The trade-offs on ratings are pretty much the same, but the other (really important) factor is what the critic favors. If they want the ability to declare that a movie if a 5.2 out of 10, there’s almost no reason you could convince me to try to store that data in a taxonomy. On the other hand if they simply wanted to do a “Thumbs Up”/”Thumbs Down” system — like the one Mr. Ebert’s television show made famous — you’d get a ton of both conceptual and practical benefit of making that a taxonomy with those two terms. A system of stars — 0 to 5, whole numbers only — is really on the line for me. Personally I’d probably favor a taxonomy and figure out the sorting manually, but you could definitely make an argument that the time to figure out the sort isn’t worth the effort. And if half-stars enter the picture…

What We’ve Learned

Hopefully you came through that long example with me. It’s certainly not always an easy decision which is better between custom taxonomies and custom fields. Both have strengths and weaknesses.

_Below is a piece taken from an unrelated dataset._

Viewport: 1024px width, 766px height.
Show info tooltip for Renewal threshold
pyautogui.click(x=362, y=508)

Custom fields are great for arbitrary data, and their flexibility makes them appealing and easy for someone new to dealing with custom data. But you use them for things that don’t make sense — especially as your content archive grows — and they can be a big, ugly performance bottleneck.

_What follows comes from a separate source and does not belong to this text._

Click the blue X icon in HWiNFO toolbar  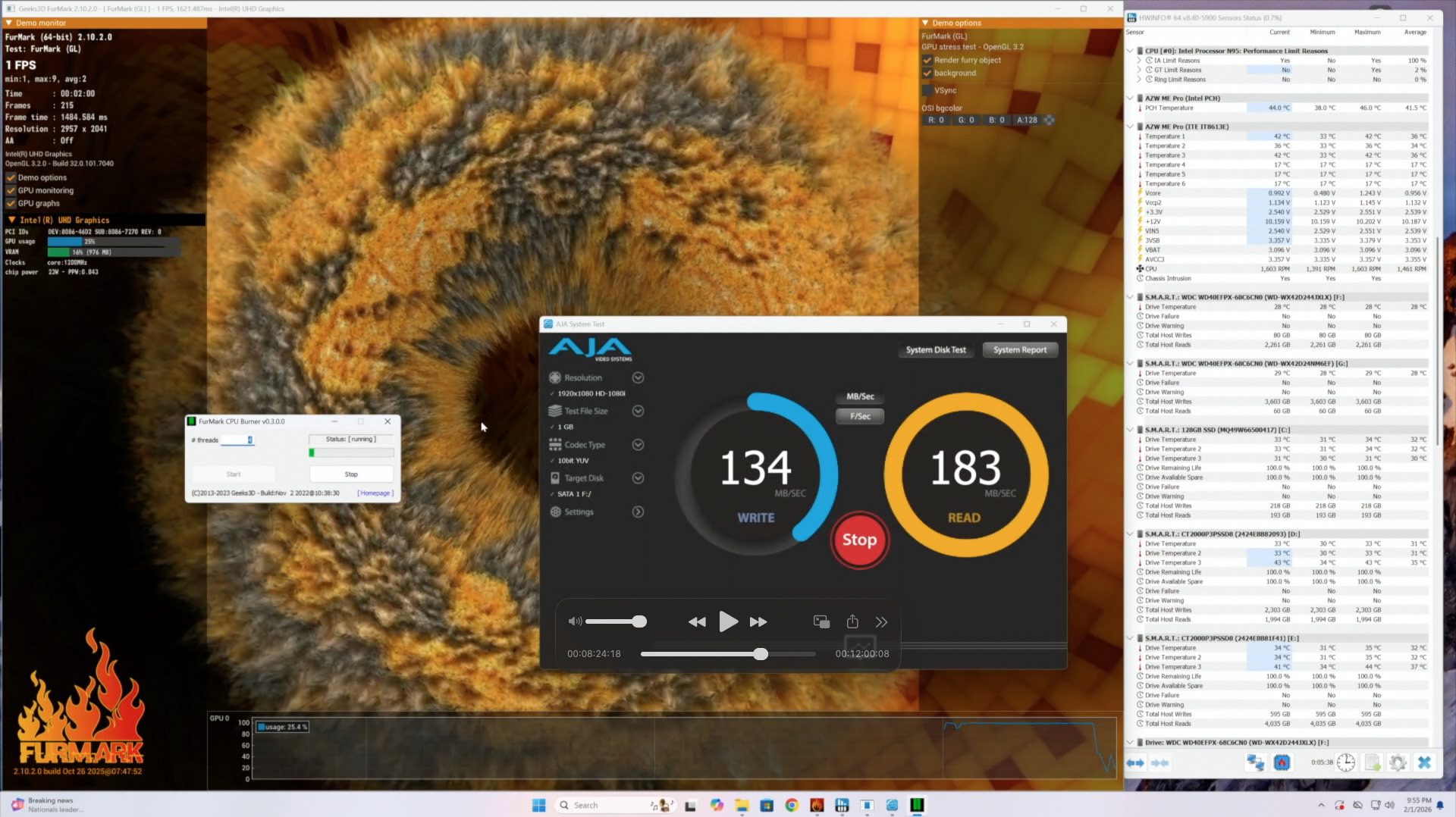tap(1424, 762)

Custom taxonomies are awesome for making your data easy (and easy on your server) to browse. Anywhere you feel pretty sure that you could apply either the Categories or Tags idea to the data you’re storing, I’d use a custom taxonomy. But when you get into storing numerical data — or data that you’d ever want to sort by — in them, you can walk into a nightmare of complexity. In those cases, custom fields make a ton of sense.

Hopefully you feel a bit more empowered and knowledgeable about the tradeoffs between these two ways of storing custom post data in WordPress. If you have more questions, or want to quibble with my answers to the scenario, I’d love to hear from you in the comments. Thanks for reading!

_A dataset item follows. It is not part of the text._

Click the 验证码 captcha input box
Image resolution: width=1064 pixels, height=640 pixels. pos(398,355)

Image credit: J_CMac, fo.ol, Articulate Mediaworks, mssarakelly


6 Comments
Most Voted
Newest Oldest
Inline Feedbacks
View all comments
Larry Swanson
March 12, 2016 12:56 pm

Super-helpful. Thanks, David.

K.K.Smith
March 10, 2016 4:21 pm

Probably the best “think-through” on this that I have come across.

BV
October 23, 2015 3:04 pm

Thx for the explanation. If you want to see al the genres an actor
played, how to achieve this? So if you want to see all the type of
genres (not the movies) Tom Hanks played?

Deniz Porsuk
June 6, 2015 4:05 am

Dear David

Thank you very much for this article

Could you please make some comments to our case.

http://stackoverflow.com/questions/30614345/perfomance-comparison-between-querying-by-taxonomy-vs-querying-by-custom-fields

Tweet Parade (no.16 Apr 2014) - Best Articles of Last Week | gonzoblog
April 19, 2014 2:03 pm

[…] Organizing Your WordPress Data: Understanding Custom Taxonomies vs Custom Fields – You can attach to your content-types — which for better worse still go by the name “posts” in much of WordPress — two importantly distinct kinds of data […]

Mark Simchock
April 15, 2014 9:32 pm

I think the best rule of thumb might be this:

Does the attribute span across the CPT and have a finite universe of values, or it is it “unique” to individual rows?

For example, gender would be a taxonomy, but first name would be a custom meta field.

And for those who don’t like taxonomy (multiple) check boxes, it is possible to wire up a custom meta box that displays a taxonomy as a radio / select.